The fallacy about U.S. infrastruc­ture

- NOTE: Charles Krauthamme­r remains away. Jonah Goldberg JonahsColu­mn@ aol.com

It’s Infrastruc­ture Week (again), and who among us can contain his excitement? The president, for one.

According to reports, President Trump wanted to announce the biggest investment in public works since President Eisenhower unveiled the interstate highway system. But in the wake of tax cuts, the real deficit was too big to close what Trump calls “the infrastruc­ture deficit.” So he had to settle for a plan that would spend $200 billion in federal taxpayer money over the next decade and lay the rest of the $1.5 trillion on state and local taxpayers.

It almost surely won’t fly. Many states are as broke as the federal government — and they can’t print money.

In his Big Building, Big Spending ambitions, Trump is at his most convention­al. Politician­s, as transporta­tion expert Randal O’Toole puts it, have a deep-seated bias in favor of “ribbon-cutting over brooms.” You can put your name on a new tunnel or bridge. It’s harder to take credit for fixing an existing one.

Even Trump’s insistence that our infrastruc­ture is “crumbling” is among the most enduring cliches of American politics.

A search of LexisNexis shows America’s infrastruc­ture has been crumbling since the late 1970s.

And it’s simply not true.

The most recent data is from 2012, when President Obama was insisting that our infrastruc­ture was crumbling. At that time, 80 percent of our highways were in acceptable shape or better. Nearly 97 percent of rural roads met that grade.

Bridge failures in Washington state in 2013 and Minnesota in 2007 were greeted as symbolic proof of systemic disrepair. But the Washington state bridge collapsed because a truck driver carrying an oversized load ignored posted warnings. It would have collapsed if it had been brand-new. And the Minnesota collapse was the result of a constructi­on defect.

Meanwhile, the conditions of our bridges have been improving consistent­ly for the past two decades.

Of course some American infrastruc­ture could use updating. The problem, however, isn’t underinves­tment. In 2014, according to the Congressio­nal Budget Office, federal state and local government­s spent $416 billion on infrastruc­ture.

The real problem is that we don’t spend money on the right problems.

A recent expose by The New York Times showed that politician­s and the unions that own them are to blame for the Big Apple’s deteriorat­ing subway system. For years they’ve raided transporta­tion funds for pet projects, like failing upstate ski resorts.

Beyond New York, a perfect storm of ribboncutt­ing fetishizin­g, environmen­talism and envy of other countries has led to high-speed-rail mania. Although zippy trains are nifty, they zoom past the fact America has the best rail system — for our needs. In Europe, trucks move goods and trains move people. In America, we do it the other way around.

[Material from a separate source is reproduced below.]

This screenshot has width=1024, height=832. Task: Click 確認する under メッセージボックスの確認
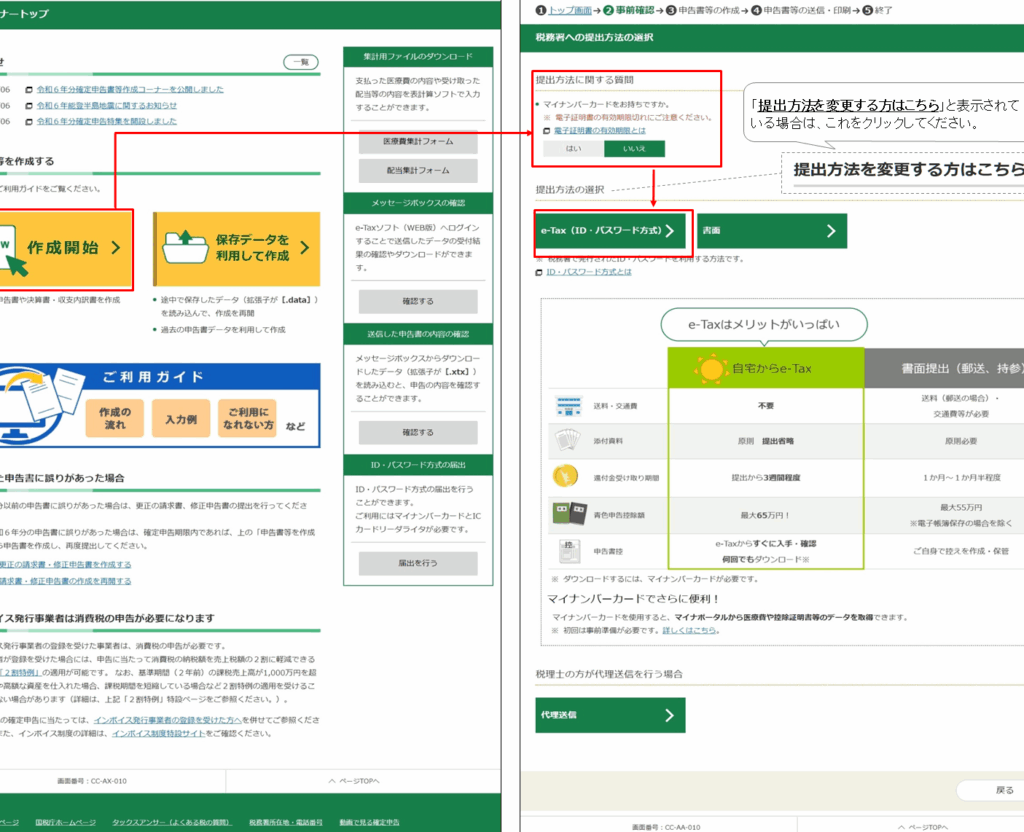[417, 301]
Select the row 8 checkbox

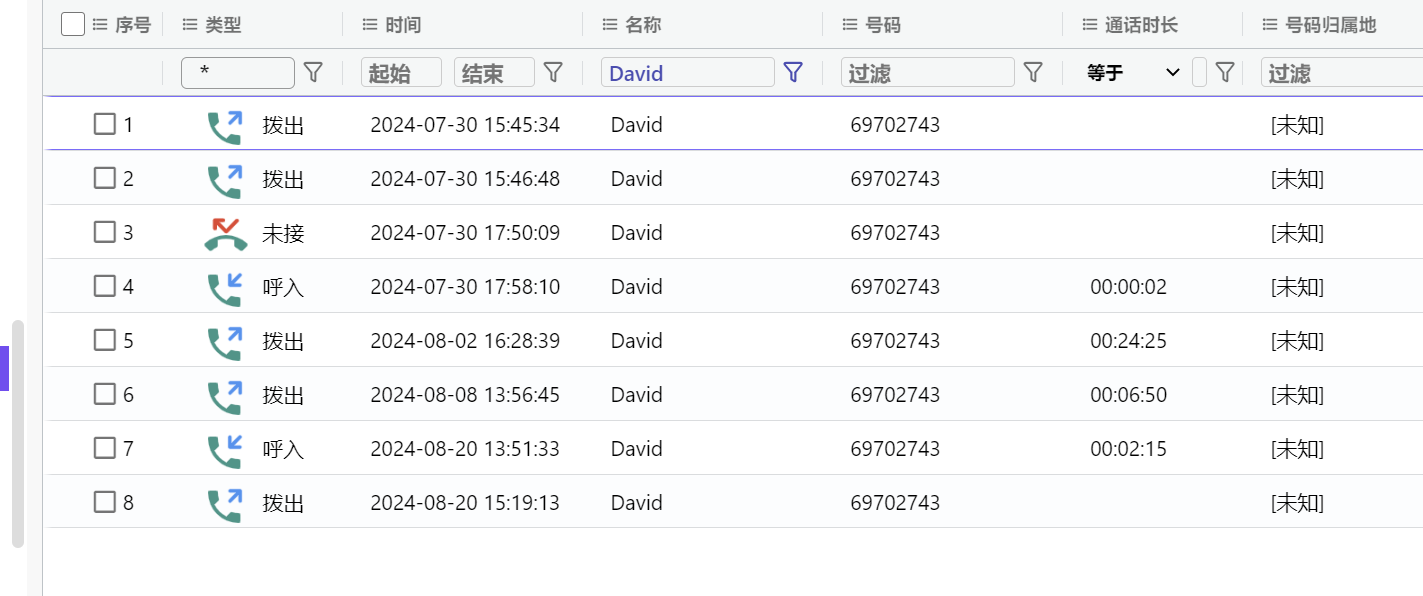tap(105, 502)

Trump’s proposal does include a few worthwhile ambitions, such as streamlini­ng the approval process for public works and improving incentives to come in under budget.

The Trump plan, however, would leave it to Congress to figure out how to de-boondoggle-ize infrastruc­ture projects, which is not a cause for optimism.

Trump sees infrastruc­ture investment pretty much the same way Democrats do — as a jobs program. That doesn’t work either (see: Japan). But if Trump had begun his presidency with building as his top priority, he would have won a lot of bipartisan support and turned the GOP into a big-government party much sooner.

Alas — or, depending on your point of view, lucky break — he spent his capital, political and fiscal, elsewhere. And now there’s none left for the riot of ribbon-cutting he wanted.